Speaking to The Observer, the US writer spoke about his negative views on “cancel culture” and suggested that young people, and society in general, were too sensitive about causing offence.

American Psycho was Ellis’s third novel, which introduced the world to investment banker turned serial killer Patrick Bateman.

It was rejected by Ellis’s publisher after some found what was interpreted as misogynistic violence to be distasteful, and was eventually published by Random House in 1991.

“That book wouldn’t be published now,” Ellis said in the interview. “I mean, no one wanted to publish it then. Very few people came forward. I was just lucky. But what’s interesting is that I didn’t know until I was putting White together just how haunted I’d been by American Psycho.

“I can’t get away from Patrick Bateman. I mean, it was prescient, and not only because of Trump.” (Donald Trump is mentioned 40 times in the novel due to Bateman’s obsession with him.)

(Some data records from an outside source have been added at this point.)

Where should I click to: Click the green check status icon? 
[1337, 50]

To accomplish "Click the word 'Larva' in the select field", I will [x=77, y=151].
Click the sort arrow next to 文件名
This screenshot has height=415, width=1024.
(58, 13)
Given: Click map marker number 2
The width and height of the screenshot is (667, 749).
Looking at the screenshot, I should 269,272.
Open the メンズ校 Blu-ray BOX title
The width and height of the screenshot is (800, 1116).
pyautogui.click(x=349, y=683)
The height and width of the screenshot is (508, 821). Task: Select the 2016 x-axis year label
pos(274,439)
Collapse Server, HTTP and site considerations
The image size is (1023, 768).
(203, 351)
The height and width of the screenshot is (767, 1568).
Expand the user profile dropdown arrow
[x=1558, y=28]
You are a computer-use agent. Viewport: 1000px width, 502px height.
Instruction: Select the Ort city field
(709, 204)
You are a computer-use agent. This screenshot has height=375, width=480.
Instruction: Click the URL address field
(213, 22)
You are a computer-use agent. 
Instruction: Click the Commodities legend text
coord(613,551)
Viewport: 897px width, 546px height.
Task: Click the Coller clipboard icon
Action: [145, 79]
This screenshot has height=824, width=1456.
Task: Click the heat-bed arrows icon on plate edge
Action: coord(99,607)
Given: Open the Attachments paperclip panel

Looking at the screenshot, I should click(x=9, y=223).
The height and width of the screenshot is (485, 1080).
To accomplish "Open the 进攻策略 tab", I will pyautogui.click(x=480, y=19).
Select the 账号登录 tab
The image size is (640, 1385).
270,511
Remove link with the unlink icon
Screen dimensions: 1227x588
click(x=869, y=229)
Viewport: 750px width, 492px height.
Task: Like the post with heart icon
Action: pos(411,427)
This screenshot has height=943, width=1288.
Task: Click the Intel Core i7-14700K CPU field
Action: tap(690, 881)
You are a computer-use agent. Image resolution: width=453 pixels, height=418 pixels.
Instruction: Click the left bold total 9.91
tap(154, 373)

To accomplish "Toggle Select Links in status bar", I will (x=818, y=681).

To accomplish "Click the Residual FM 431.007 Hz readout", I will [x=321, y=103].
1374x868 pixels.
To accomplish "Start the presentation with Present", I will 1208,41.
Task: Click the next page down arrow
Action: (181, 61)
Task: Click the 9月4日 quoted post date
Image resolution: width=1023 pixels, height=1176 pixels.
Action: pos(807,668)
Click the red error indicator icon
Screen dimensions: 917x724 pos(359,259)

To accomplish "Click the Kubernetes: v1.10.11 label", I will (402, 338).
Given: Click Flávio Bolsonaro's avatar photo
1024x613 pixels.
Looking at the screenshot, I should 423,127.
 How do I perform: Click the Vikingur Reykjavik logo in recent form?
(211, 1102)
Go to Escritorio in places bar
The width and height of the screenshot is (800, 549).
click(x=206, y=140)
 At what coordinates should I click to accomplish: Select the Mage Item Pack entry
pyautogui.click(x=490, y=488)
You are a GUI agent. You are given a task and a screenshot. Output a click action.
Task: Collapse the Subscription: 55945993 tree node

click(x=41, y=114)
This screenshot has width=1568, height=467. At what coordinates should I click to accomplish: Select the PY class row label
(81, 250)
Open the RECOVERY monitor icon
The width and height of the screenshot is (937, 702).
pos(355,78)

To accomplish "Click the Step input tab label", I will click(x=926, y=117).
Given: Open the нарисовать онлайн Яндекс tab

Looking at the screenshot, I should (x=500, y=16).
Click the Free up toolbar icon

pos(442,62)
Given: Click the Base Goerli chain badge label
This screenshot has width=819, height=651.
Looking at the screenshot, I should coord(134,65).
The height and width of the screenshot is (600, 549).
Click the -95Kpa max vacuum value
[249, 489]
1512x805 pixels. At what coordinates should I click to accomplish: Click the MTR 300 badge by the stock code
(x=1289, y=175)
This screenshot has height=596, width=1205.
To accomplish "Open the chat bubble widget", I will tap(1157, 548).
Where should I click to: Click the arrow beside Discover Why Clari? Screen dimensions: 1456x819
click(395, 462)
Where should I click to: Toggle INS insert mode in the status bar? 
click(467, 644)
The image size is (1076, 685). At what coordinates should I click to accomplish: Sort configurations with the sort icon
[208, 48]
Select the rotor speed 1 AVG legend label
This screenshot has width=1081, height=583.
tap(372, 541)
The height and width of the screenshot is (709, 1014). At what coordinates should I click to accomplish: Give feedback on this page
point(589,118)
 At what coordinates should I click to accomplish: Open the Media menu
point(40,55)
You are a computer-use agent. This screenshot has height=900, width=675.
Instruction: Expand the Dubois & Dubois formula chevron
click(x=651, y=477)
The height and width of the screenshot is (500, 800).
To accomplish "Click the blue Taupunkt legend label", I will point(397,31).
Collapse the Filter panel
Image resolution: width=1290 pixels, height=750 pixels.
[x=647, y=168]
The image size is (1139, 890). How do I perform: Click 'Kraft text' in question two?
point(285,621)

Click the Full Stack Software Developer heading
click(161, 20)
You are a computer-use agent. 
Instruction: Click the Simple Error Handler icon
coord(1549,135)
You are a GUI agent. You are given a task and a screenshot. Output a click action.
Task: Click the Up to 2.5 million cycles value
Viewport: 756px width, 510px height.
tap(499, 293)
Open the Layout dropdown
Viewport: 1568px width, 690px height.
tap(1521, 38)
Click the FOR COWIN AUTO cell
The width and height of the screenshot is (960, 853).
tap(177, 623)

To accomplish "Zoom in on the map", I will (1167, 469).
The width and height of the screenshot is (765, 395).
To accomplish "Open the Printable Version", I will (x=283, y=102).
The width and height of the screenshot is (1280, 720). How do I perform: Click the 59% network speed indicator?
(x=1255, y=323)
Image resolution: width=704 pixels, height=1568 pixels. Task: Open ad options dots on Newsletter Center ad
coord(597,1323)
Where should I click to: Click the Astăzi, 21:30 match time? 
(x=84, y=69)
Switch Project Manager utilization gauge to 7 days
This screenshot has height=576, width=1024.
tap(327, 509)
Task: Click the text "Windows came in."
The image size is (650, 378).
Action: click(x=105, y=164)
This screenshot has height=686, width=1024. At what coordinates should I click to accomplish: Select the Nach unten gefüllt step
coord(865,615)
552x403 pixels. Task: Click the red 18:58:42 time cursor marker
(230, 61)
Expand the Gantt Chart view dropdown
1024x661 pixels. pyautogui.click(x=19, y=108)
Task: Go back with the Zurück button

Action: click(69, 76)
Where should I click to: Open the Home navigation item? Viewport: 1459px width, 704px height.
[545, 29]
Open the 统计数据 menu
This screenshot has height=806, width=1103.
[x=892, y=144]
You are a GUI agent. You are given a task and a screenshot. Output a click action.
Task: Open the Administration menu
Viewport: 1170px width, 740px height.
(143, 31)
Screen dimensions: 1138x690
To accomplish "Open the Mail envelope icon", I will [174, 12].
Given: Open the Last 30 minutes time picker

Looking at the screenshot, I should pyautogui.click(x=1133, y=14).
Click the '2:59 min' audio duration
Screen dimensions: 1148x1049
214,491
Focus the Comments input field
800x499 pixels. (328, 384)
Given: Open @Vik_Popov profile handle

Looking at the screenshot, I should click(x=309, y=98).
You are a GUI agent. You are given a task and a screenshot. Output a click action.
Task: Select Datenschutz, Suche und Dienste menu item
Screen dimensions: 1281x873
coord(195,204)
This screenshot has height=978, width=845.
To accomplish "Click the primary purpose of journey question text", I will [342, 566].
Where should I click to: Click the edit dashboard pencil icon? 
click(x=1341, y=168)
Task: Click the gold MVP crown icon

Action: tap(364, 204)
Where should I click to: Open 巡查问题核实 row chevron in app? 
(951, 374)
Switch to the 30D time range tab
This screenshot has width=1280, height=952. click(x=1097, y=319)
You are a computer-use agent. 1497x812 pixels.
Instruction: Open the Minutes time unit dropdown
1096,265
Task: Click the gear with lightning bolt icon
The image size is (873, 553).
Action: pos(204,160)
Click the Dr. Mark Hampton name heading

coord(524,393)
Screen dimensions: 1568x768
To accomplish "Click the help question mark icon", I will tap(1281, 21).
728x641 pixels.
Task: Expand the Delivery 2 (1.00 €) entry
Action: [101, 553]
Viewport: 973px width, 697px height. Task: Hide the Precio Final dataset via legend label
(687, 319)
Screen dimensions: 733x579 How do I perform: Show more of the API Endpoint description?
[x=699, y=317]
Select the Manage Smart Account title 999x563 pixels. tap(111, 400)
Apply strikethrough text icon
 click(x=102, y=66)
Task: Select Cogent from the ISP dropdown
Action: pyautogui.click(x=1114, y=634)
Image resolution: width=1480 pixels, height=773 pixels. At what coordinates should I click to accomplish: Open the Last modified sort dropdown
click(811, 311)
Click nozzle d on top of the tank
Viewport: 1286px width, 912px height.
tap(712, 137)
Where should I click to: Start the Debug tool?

Ellis admitted that the book caused just as much controversy at the time as it may have done today, with some conflating Bateman’s attitude to that of his creator, or believing that he supported Trump himself. Earlier in the interview he described Trump as an idiot and grotesque, and said that he did not vote for him.

In another recent interview, Ellis came under fire for claiming there was a hysterical reaction to Trump’s presidency. Later, on Channel 4, he claimed he received as much, if not more abuse than black women on Twitter.

His new book, White, a collection of eight essays​, was released this month.